부트스트랩
- 부트스트랩(bootstrap)은
- 통계량이나 모델 매개변수(모수)의 표본분포를 추정하기 위해
- 현재 있는 표본에서 추가적으로 표본을 복원추출하고
- 각 표본의 통계량과 모델을 다시 계산하는 과정
- 데이터나 표본통계량이 정규분포를 따른다는 가정이 꼭 필요하지는 않음
- 부트스트랩 표본(bootstrap sample): 관측 데이터 집합으로부터 얻은 복원추출 표본
- 재표본추출(resampling): 관측 데이터로부터 반복해서 표본추출하는 과정으로 부트스트랩과 순열(permuataion) 또는 섞는(shuffling) 과정을 포함
- 부트스트랩의 개념
- 원래의 표본을 수천 또는수백만 번 복제하여 얻은 데이터에서 원래 표본으로부터 얻어지는 모든 정보를 포함하는 가상의 모집단을 얻는다.

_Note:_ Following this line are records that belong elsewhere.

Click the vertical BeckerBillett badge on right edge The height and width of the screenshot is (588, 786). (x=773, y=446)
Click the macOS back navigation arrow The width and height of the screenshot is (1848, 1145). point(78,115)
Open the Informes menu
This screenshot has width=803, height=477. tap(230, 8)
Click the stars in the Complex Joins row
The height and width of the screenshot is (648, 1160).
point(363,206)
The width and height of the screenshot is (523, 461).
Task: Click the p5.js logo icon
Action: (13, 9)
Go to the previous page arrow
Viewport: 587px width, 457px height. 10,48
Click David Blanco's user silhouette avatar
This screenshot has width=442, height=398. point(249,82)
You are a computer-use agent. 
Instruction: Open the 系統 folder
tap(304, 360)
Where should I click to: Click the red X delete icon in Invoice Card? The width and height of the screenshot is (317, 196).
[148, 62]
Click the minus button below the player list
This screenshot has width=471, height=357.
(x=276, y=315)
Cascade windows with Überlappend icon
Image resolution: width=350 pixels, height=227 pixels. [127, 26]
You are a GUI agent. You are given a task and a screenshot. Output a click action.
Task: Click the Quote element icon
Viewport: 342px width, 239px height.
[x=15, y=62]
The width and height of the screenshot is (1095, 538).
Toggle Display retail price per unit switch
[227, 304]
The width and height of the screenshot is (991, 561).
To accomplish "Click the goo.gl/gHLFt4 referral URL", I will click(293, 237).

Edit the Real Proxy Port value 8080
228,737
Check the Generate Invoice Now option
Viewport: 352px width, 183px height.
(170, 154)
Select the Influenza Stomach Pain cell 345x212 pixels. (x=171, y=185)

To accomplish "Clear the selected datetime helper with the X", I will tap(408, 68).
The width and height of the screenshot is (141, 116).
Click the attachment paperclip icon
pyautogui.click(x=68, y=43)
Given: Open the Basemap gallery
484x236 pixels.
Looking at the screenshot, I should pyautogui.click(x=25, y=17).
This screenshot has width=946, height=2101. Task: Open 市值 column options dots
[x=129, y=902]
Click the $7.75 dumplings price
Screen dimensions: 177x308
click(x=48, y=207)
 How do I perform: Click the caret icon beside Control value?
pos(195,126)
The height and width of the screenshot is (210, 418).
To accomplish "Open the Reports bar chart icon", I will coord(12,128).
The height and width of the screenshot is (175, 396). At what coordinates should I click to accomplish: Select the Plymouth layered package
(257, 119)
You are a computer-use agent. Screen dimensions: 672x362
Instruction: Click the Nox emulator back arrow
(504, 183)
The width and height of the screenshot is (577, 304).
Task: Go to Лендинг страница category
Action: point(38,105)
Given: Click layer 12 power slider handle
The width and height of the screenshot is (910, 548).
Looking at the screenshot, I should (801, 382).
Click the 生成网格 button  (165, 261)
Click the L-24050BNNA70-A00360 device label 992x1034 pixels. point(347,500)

- 이 가상의 모집단에서 표본분포를 추정할 목적으로 표본을 추출한다.
- 표본을 실제로 엄청난 횟수로 반복 복제하는 것이 아니라 각각의 표본을 뽑은 후 해당 표본을 다시 원래의 자리에 되돌려 놓는 복원추출을 한다.
- 뽑을 때마다 각 원소가 뽑힐 확률은 그대로 유지하면서 무한한 크기의 모집단을 만들 수 있다.
크기가 \(n\)인 표본의 평균을 구하는 부트스트랩 재표본추출
- 표본을 하나 뽑아서 기록하고 다시 재자리에 놓는다.
- \(n\)번 반복한다.
- 재표본추출된 값의 평균을 기록한다.
- 위의 과정을 \(R\)번 반복한다.
- \(R\)개의 결과를 사용해
- \(R\)개의 결과에 대한 표준편차(표본평균의 표준오차)를 계산한다.
- 히스토그램 또는 상자그림을 그린다.
- 신뢰구간을 찾는다.
- 부트스트랩 반복 횟수인 \(R\)은 임의로 설정
- 반복 횟수가 많을수록 표준오차나 신뢰구간에 대한 추정이 더 정확해진다
- 이 과정을 거쳐 표본통게량 또는 추정한 모델의 매개변수의 부트스트랩 집합을 얻어, 이 집합이 얼마나 변하는지 조사할 수 있다.